Ketiga hakim memberikan kemenangan mutlak kepada Takuma dengan skor 116-112, 116-112, dan 117-111, kekalahan itu menjadi yang pertama, banyak petinju muda membutuhkan waktu lama untuk bangkit setelah kegagalan tetapi Tenshin tidak kecewa terlalu dalam, dia kembali berlatih dan memperbaiki sejumlah kekurangan yang terlihat saat menghadapi Takuma, hasil nya mulai terlihat pada penampilan berikut nya ketika dia berhadapan dengan mantan juara dunia dua divisi Juan Francisco Estrada pada 11 April 2026 lalu.

Melawan petinju sekelas Estrada jelas tentu sangat berat, tetapi Tenshin mampu menunjukkan perkembangan yang signifikan dan akhir nya memaksa Estrada menyerah pada ronde ke 9.

Kemenangan itu membuat posisi nya sebagai penantang wajib WBC semakin kuat sekaligus membuka jalan menuju duel ulang melawan Takuma Inoue. 

Takuma Inoue juga tidak tinggal diam setelah merebut sabuk WBC, dia berhasil menjalani pertahanan gelar pertama nya dengan meyakinkan saat mengalahkan mantan juara dunia Kazuto Ioka melalui keputusan mutlak.
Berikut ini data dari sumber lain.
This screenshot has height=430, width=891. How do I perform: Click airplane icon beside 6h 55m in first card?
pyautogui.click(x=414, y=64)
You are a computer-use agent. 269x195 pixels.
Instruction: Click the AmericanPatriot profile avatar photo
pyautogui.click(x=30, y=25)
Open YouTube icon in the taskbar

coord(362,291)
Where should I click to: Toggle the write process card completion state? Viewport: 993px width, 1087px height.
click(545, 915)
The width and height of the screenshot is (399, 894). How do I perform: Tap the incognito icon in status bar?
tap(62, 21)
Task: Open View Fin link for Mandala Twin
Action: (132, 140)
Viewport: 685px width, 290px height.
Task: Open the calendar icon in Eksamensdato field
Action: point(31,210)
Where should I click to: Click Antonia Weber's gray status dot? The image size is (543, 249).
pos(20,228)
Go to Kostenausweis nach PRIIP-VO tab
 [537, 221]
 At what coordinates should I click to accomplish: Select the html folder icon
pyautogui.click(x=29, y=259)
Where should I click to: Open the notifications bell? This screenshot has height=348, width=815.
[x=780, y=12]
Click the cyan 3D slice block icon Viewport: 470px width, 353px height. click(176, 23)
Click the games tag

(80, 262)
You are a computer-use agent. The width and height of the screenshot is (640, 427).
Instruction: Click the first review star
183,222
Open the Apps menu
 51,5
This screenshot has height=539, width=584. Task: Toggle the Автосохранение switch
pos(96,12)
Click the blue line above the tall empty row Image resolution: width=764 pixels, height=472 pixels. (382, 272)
Pertemuan rematch nanti akan berlangsung berbeda di banding duel pertama, kalau sebelum nya Tenshin datang dengan pengalaman tinju profesional yang masih terbatas, kini dia telah menghadapi lawan yang jauh lebih berkualitas.

Takuma tentu juga sudah memahami bahwa lawan nya kali ini bukan lagi petinju yang sama seperti delapan bulan lalu, sebagai juara bertahan, dia berada dalam posisi yang lebih tertekan karena harus membuktikan kemenangan pertama bukan hasil dari minim nya pengalaman Tenshin di tinju profesional.

Menurut penulis, inilah alasan kenapa duel ulang ini akan seru di banding pertemuan pertama, kali ini kedua nya sama sama memiliki modal kuat, Takuma membawa status juara dunia, sedangkan Tenshin datang dengan bekal kemenangan terbesar, tidak ada lagi alasan bagi salah satu pihak untuk mencari pembenaran apabila kembali mengalami kekalahan.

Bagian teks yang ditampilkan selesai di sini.